A convenient and well applicable visualization for comparing groups with respect to a metric variable is the boxplot. However, often, comparing means is accompanied by t-tests, ANOVAs, and friends. Such tests test the mean, not the median, and hence the boxplot is presenting the tested statistic. It would be better to align test and diagram. How can that be achieved using
ggplot2? This posts demonstrates some possibilities.

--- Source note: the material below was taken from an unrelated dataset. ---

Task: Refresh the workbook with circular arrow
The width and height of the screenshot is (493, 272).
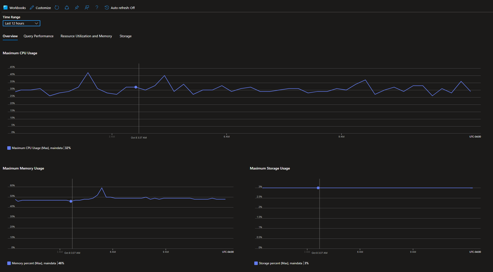Action: [x=57, y=8]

First, let’s plot a boxplot.
Don’t forget to load the usual culprits.
mtcars %>% ggplot + aes(x = factor(cyl), y = hp) + geom_boxplot() -> p1 p1
Way one: Let ggplot compute the summary statistic
Now, let’s say we would like to add the mean for each group of
cyl to the diagram.
ggplot2 provides a function that will calculate summary statistics, such as the mean, for us:
stat_summary. Let’s add this “layer” to the diagram:
p1 + stat_summary(fun.y = "mean", geom = "point", size = 5, color = "red", shape = 15)
In addition to these two geoms (boxplot and ret dot for the mean), or as a replacement of one of these geoms, we may want to plot the raw data:
p1 + stat_summary(fun.y = "mean", geom = "point", size = 5, color = "red", shape = 15) + geom_jitter(color = "grey", width = .1)
Way 2: Compute the summary statistic manually
One simple way to compute a summary statistic is this:
1. Take mtcars. 2. Group this dataframe by column "cyl". 3. Summarise the column "hp" by using the "mean" function (applies to each group as defined in step 2). 4. Save the result as a new dataframe.
dplyr (tidyverse) code is a quite literal translation of this pseudo-syntax:
mtcars %>% group_by(cyl) %>% summarise(hp = mean(hp)) -> mtcars2 mtcars2 #> # A tibble: 3 x 2 #> cyl hp #> <dbl> <dbl> #> 1 4 82.63636 #> 2 6 122.28571 #> 3 8 209.21429
Now we can add a layer of points using this new dataframe (
mtcars %>% ggplot + aes(x = factor(cyl), y = hp) + geom_boxplot() + geom_point(data = mtcars2, color = "red", shape = 15, size = 5)
One may say, just don’t run a t-test, do a Wilcoxon, and everything is fine. Agreed. Some say that the t-test has more power than the Wilcoxon, but I personally don’t think that is much of an issue. However, my goal is not to judge about which test “is better”, but just to show some ways of plotting raw (detail) data alongside with a summary statistic.